PaperBench: A New Benchmark for Evaluating AI's Replication of Research Papers

Models & Research

The Engineer

3 Apr 2025 · 3 min read

PaperBench challenges AI systems to replicate cutting-edge research from scratch, breaking down complex tasks into manageable parts to assess their true understanding and execution capabilities in academia.

April 2, 2025

OpenAI has introduced PaperBench, a novel benchmark designed to evaluate the ability of AI agents to replicate state-of-the-art AI research. This benchmark focuses on replicating 20 ICML 2024 Spotlight and Oral papers from scratch, encompassing tasks such as understanding paper contributions, developing a codebase, and successfully executing experiments.

Key Technical Changes

Comprehensive Task Breakdown: PaperBench decomposes each replication task into smaller, individually gradable sub-tasks. This hierarchical approach ensures that every aspect of the research can be objectively evaluated.
LLM-Based Judge: An LLM-based judge is developed to automatically grade replication attempts against predefined rubrics. This facilitates scalable and consistent evaluation.

Why It Matters

For AI practitioners, PaperBench represents a significant step forward in evaluating the capabilities of AI agents in real-world, complex tasks.
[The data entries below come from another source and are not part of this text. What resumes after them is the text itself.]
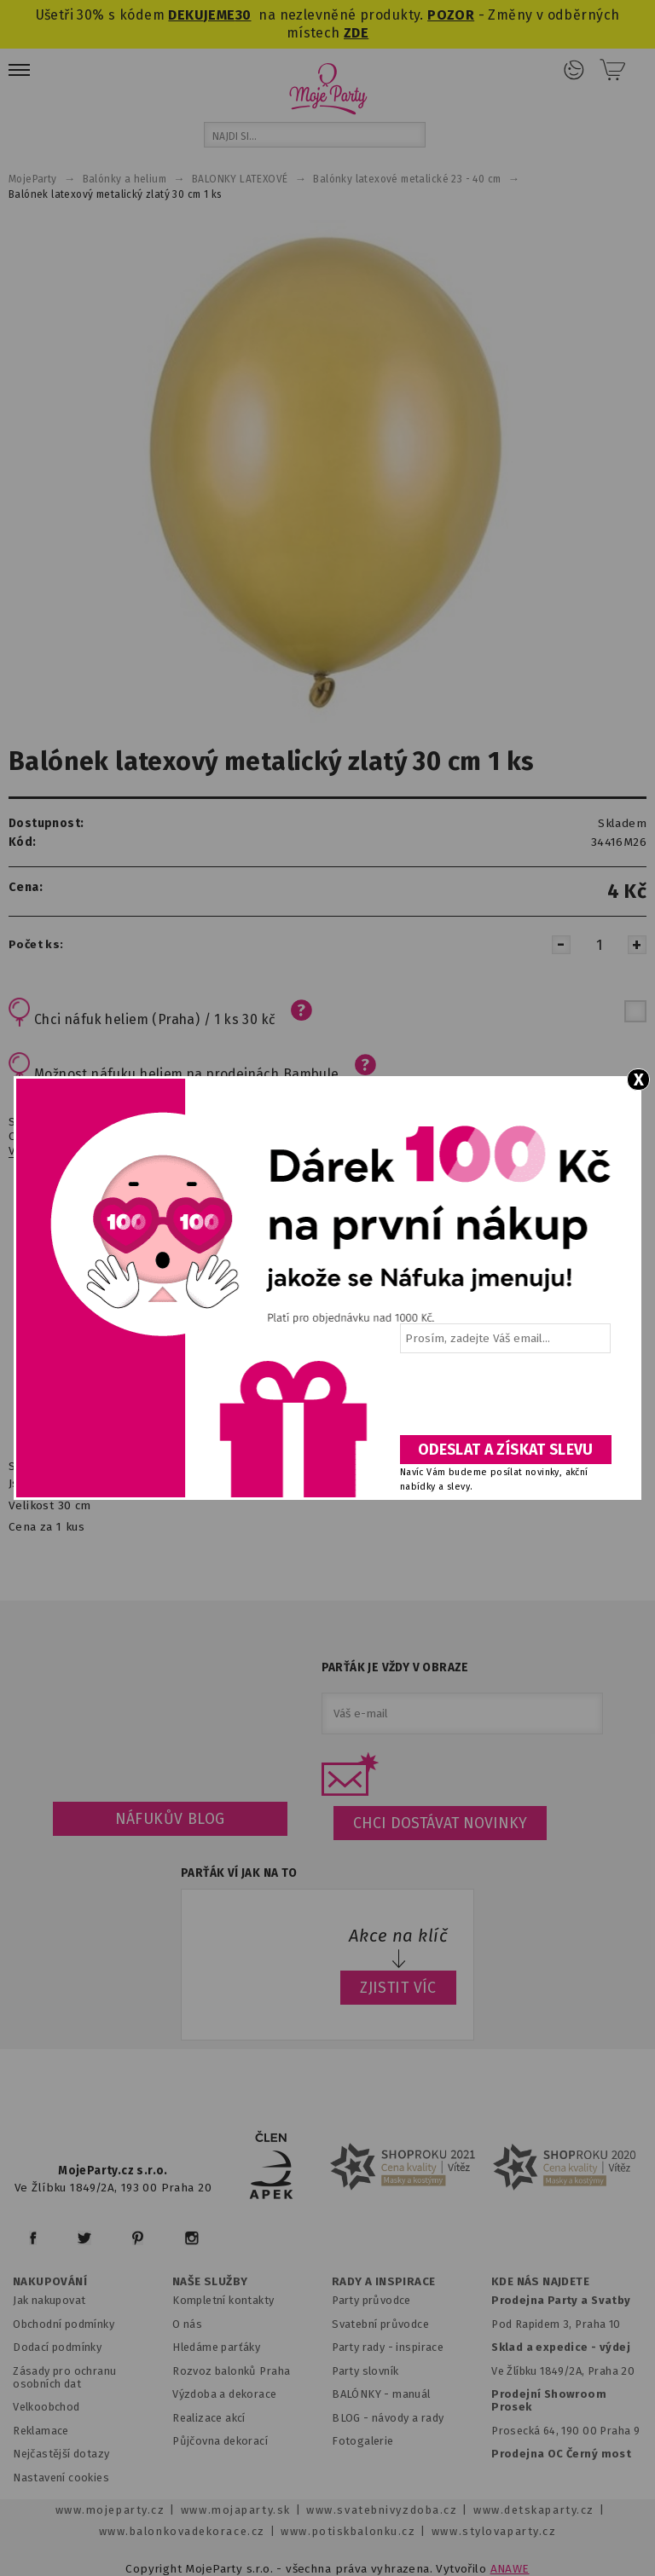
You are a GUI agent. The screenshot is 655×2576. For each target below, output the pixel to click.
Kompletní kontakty (223, 2300)
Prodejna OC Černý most (561, 2453)
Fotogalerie (363, 2440)
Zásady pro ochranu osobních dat (64, 2377)
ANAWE (510, 2569)
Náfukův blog (170, 1818)
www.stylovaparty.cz (494, 2531)
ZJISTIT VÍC (398, 1987)
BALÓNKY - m (367, 2394)
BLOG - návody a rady (387, 2417)
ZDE (356, 33)
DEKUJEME (201, 15)
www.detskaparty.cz (533, 2510)
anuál (417, 2394)
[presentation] (504, 1400)
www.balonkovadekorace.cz (182, 2531)
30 (243, 15)
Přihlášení (574, 70)
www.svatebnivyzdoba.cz (381, 2510)
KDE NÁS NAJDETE (540, 2282)
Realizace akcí (209, 2417)
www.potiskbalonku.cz (348, 2531)
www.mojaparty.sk (236, 2510)
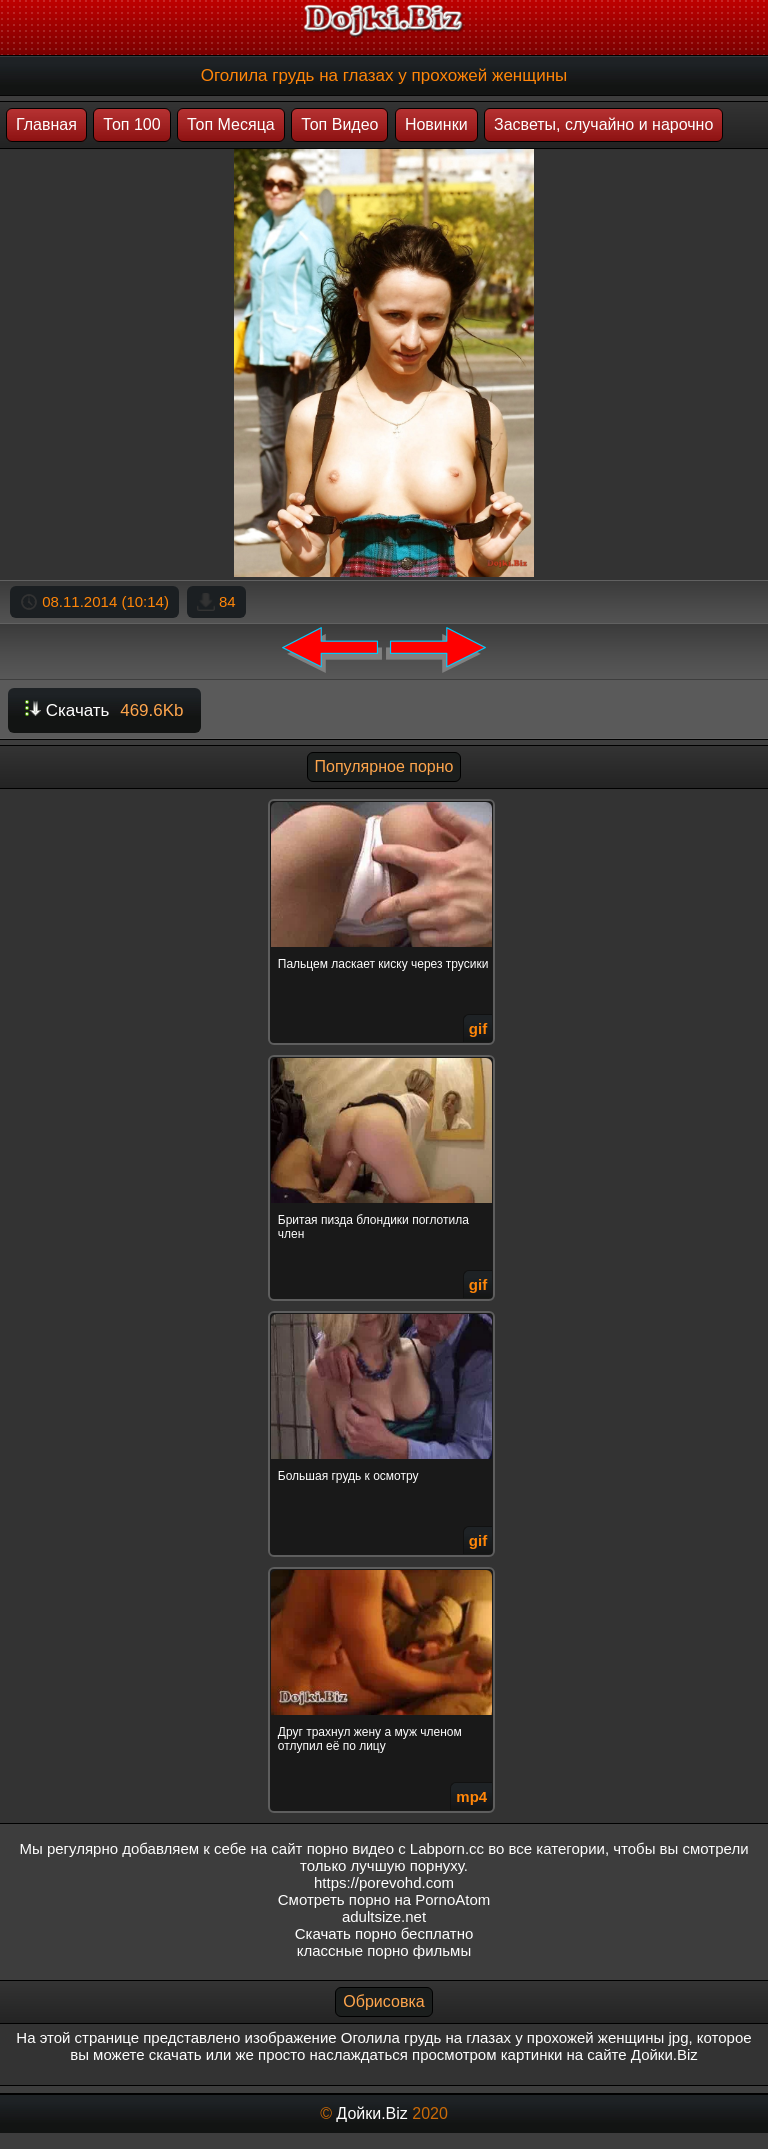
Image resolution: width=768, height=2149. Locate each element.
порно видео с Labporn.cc (395, 1848)
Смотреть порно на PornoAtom (384, 1899)
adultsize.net (384, 1916)
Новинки (436, 124)
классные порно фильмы (384, 1950)
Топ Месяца (231, 124)
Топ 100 (131, 124)
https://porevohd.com (384, 1882)
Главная (46, 124)
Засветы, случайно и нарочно (603, 124)
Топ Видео (339, 124)
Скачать (104, 710)
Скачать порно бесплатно (384, 1933)
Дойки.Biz (371, 2113)
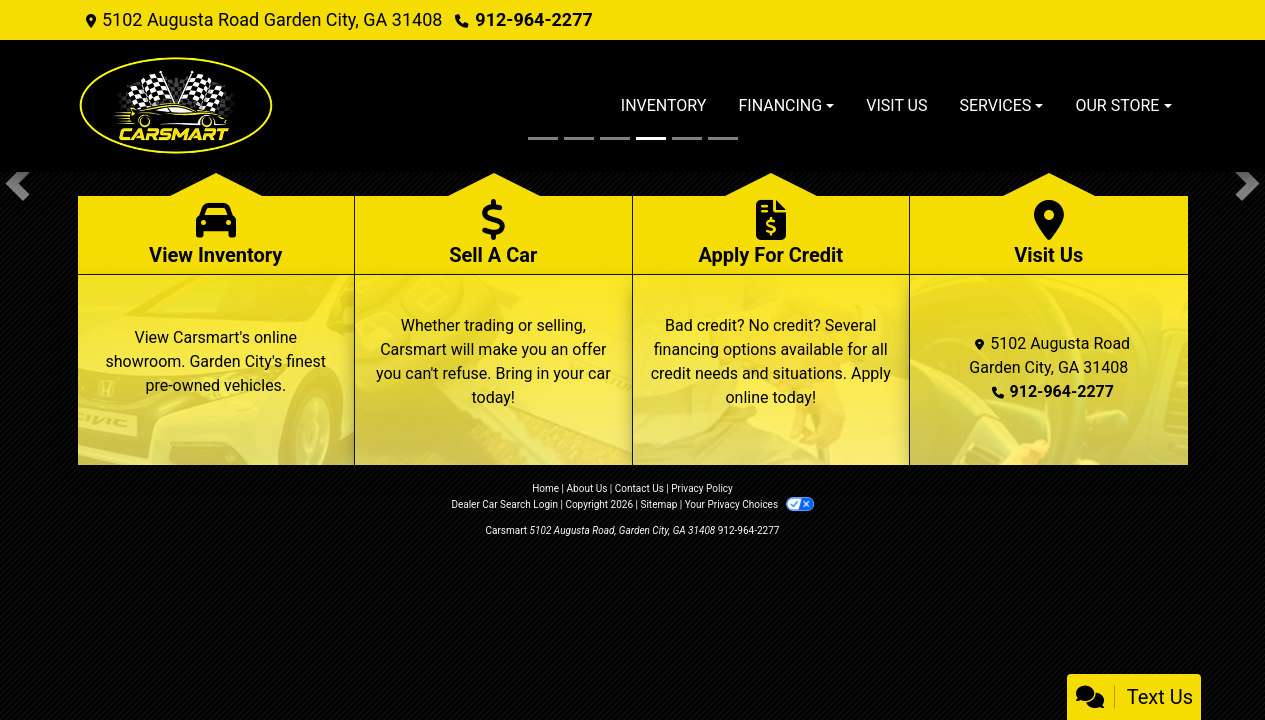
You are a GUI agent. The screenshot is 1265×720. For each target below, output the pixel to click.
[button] (17, 184)
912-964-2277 (533, 19)
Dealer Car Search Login (504, 504)
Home (545, 488)
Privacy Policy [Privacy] (702, 488)
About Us (587, 488)
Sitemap (658, 504)
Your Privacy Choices (749, 504)
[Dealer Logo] (177, 106)
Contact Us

Here’s why:

Realistic Evaluation: By co-developing rubrics with the original authors of each ICML paper, PaperBench ensures that the evaluation criteria are both accurate and realistic.
Scalability: The LLM-based judge allows for large-scale, automated evaluation, making it feasible to test multiple models and agents efficiently.
Benchmarking Models: Initial evaluations show that even the best-performing model, Claude 3.5 Sonnet (New) with open-source scaffolding, achieves an average replication score of only 21.0%. This highlights the current limitations and areas for improvement in AI research replication.

Technical Details

Task Decomposition:
- Each ICML paper is broken down into smaller tasks.
- These tasks are further divided into sub-tasks with clear grading criteria.
- The benchmark contains a total of 8,316 individually gradable tasks.
Rubric Development:
- Rubrics are co-developed with the original authors to ensure accuracy and realism.
- This collaboration ensures that the evaluation criteria align with the intended contributions of each paper.
LLM-Based Judge:
- An LLM is trained to automatically grade replication attempts against the rubrics.
- A separate benchmark for judges is created to assess the performance of the LLM-based judge.

Initial Results

Model Performance: Claude 3.5 Sonnet (New) with open-source scaffolding, one of the best-performing models tested, achieved an average replication score of 21.0%.
Human Baseline: Top ML PhDs were recruited to attempt a subset of PaperBench tasks. The results indicate that current AI models do not yet outperform human researchers in this domain.

Open-Sourcing

To facilitate future research and development, OpenAI has open-sourced the code for PaperBench. This includes:

Code Repository: Available on GitHub at this link.
Paper: The full paper is available on arXiv at this link.

Conclusion

PaperBench sets a new standard for evaluating AI's ability to replicate complex research tasks. By providing a comprehensive, realistic, and scalable benchmark, it offers valuable insights into the current capabilities and limitations of AI agents in this domain. For researchers and practitioners, PaperBench is a crucial tool for advancing the field of AI research replication.